*Supplied text*
I have transcribed from those tutors here, so that you can see the difficulties:

 

"Anweisung für das Accordion/Information for playing the Accordion/Méthode pour l'Accordion", H.A. Probst, Leipzig [c. 1829-30].

 

This instrument is to be held in the left hand, so that the five keys are directed below. The thumb passes in the slur of leather and the rest of the fingers touch the keys as the numbers or notes require. The right hand takes the other side of the instrument and moves the bellows by drawing or pressing it. Below each key two accords are placed, the one sounds by drawing, the other by pressing the bellows. If an accord is to be repeated or if perchance no key is lifted, the index of the left hand must be employed in pushing softly the valve, which is fixed on the middle of the face.

 

By neglecting this rule, the instrument suffers considerably, the air having no other vent.

 

"The German Æolian Tutor", I. Willis & Co., London 1830 : "Addendum. Instructions for playing the Organ Æolian, or Accordion" is clearly copied (or plagiarised ?) directly from the above, even featuring the same tunes !

 

HOLD the instrument in the left hand, turning the keys downwards. Place the thumb in the leather loop, the rest of the fingers touching the keys as the numbers or notes require. The right hand takes the other side of the instrument, and moves the bellows by drawing or pressing it. Below each key are placed two chords ; the one sounds by drawing, the other by pressing the bellows. If a chord is to be repeated, or if no key is lifted, the fore-finger of the right hand must be employed in gently pushing the valve underneath. By neglecting this rule, the instrument suffers considerably, the air having no other vent.

 

post-436-1112034168_thumb.jpg

Demian accordion, first model c.1830

 

"Fundamental Directions for playing the Accordion", A. Berka & Co., Vienna [early 1830's], is for an accordion with "mutation" (a bass harmony key on one end of the keyboard, and a similar chord key on the other, similar to the "bascules d'harmonie" of a French accordion) and is the most informative tutor, or at least would be if it was in better English. I have transcribed it with all its glorious idiosyncrasies. :rolleyes:

 

DESCRIPTION OF THE ACCORDION.

*Provided data*
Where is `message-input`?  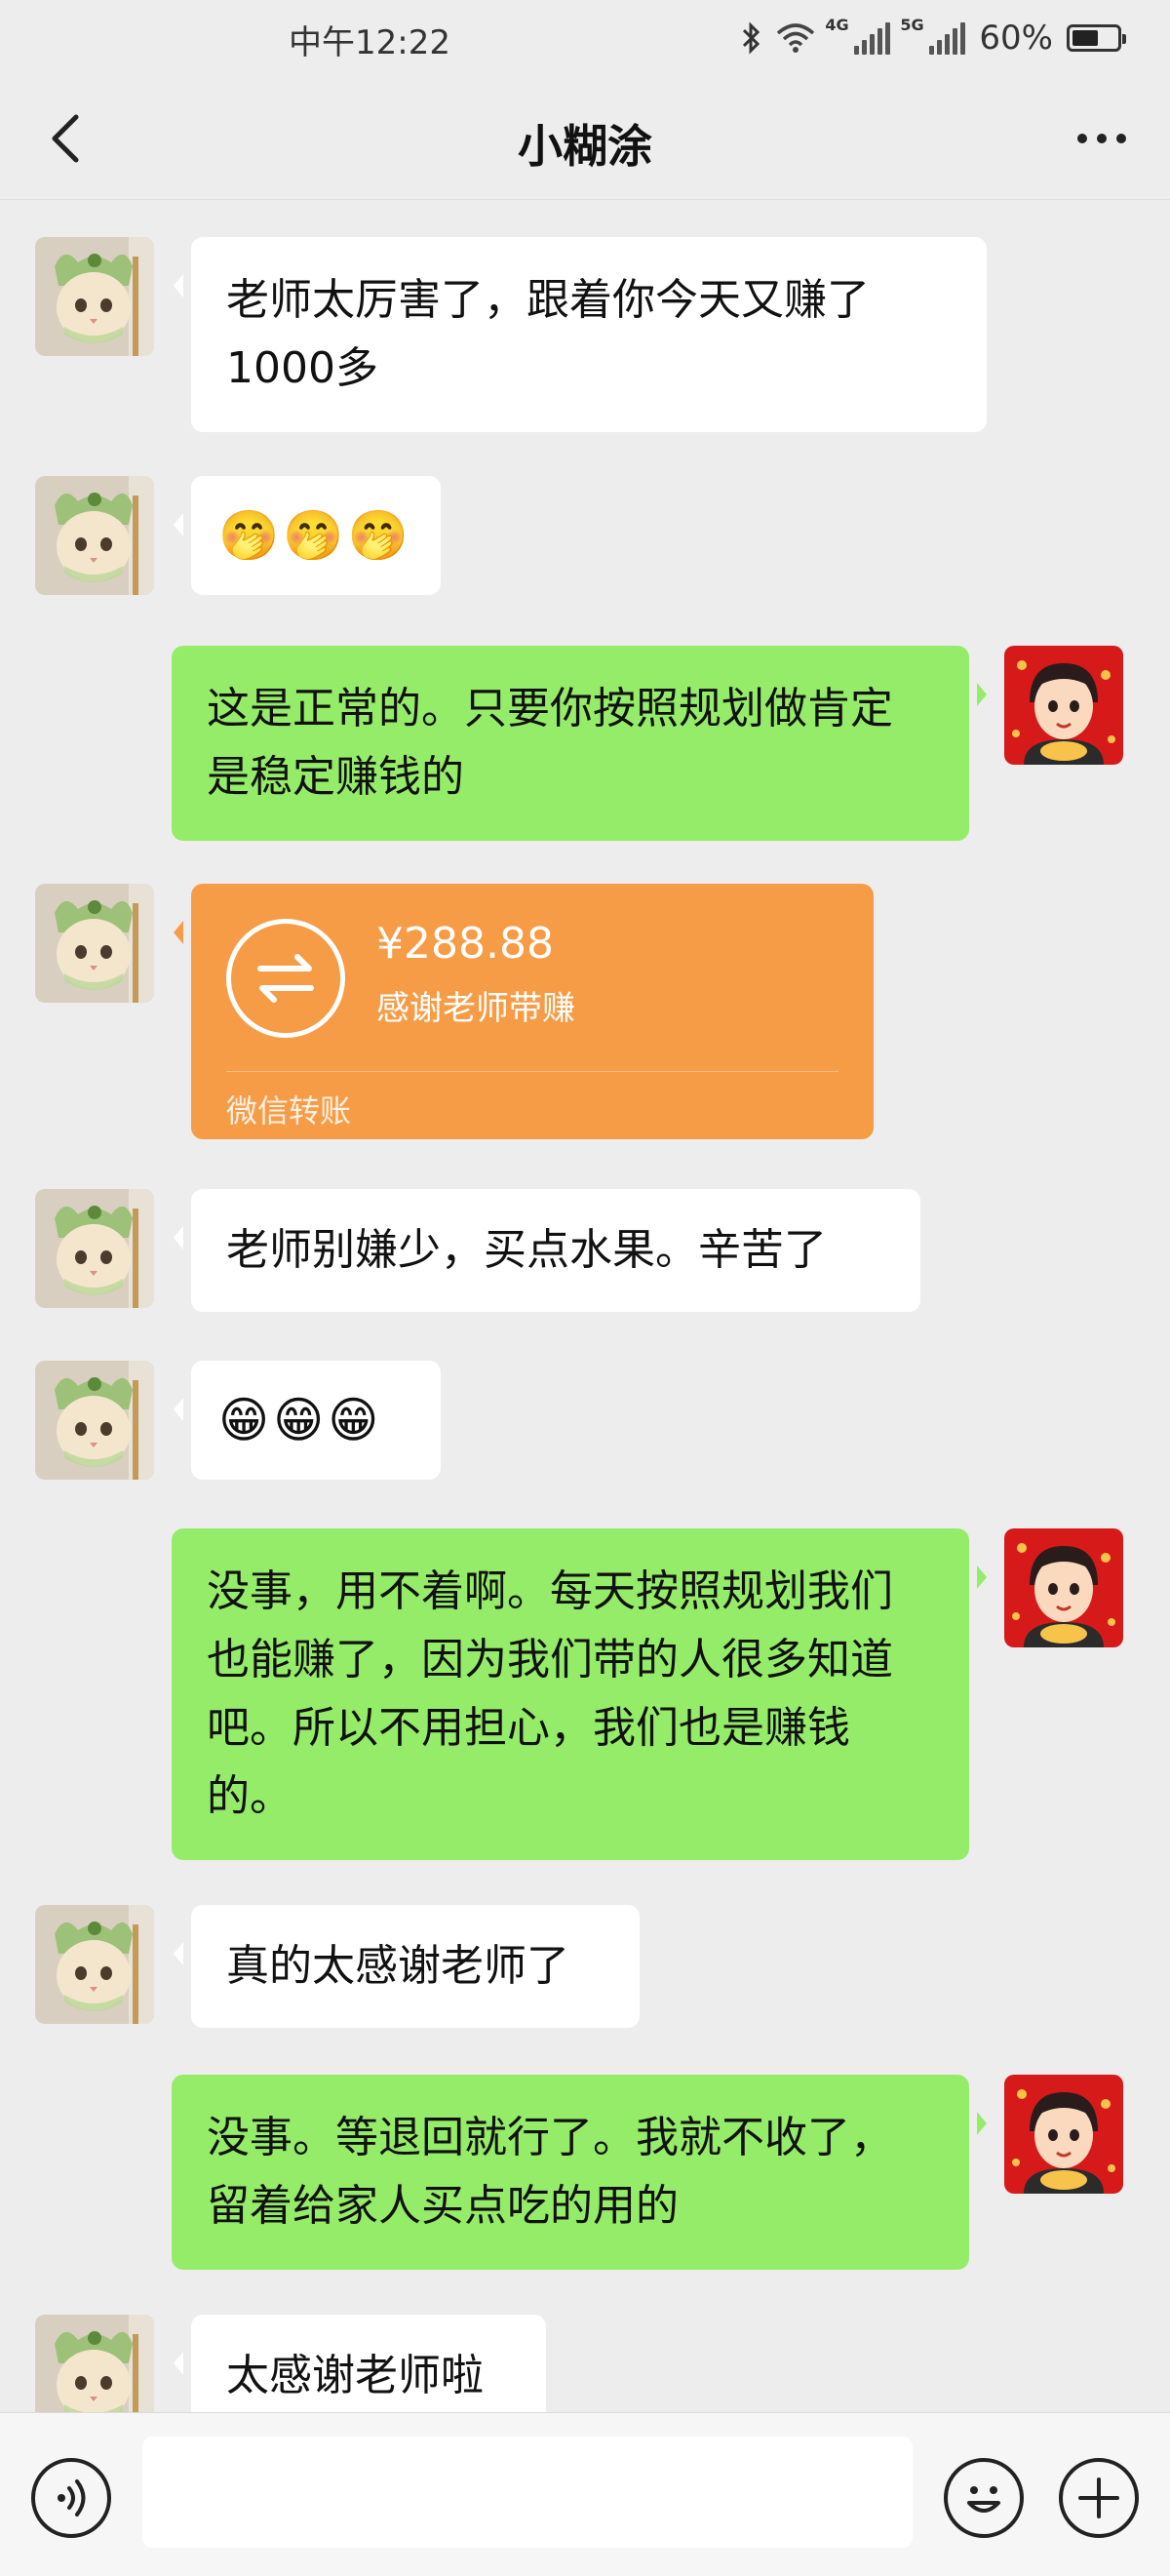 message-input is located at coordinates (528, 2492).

*Job*
Please give the passage on early accordion tutors again, starting at "Demian accordion, first" and ending at "OF THE ACCORDION.", swapping "Vienna" for "Prague".

*Response box*
Demian accordion, first model c.1830

 

"Fundamental Directions for playing the Accordion", A. Berka & Co., Prague [early 1830's], is for an accordion with "mutation" (a bass harmony key on one end of the keyboard, and a similar chord key on the other, similar to the "bascules d'harmonie" of a French accordion) and is the most informative tutor, or at least would be if it was in better English. I have transcribed it with all its glorious idiosyncrasies. :rolleyes:

 

DESCRIPTION OF THE ACCORDION.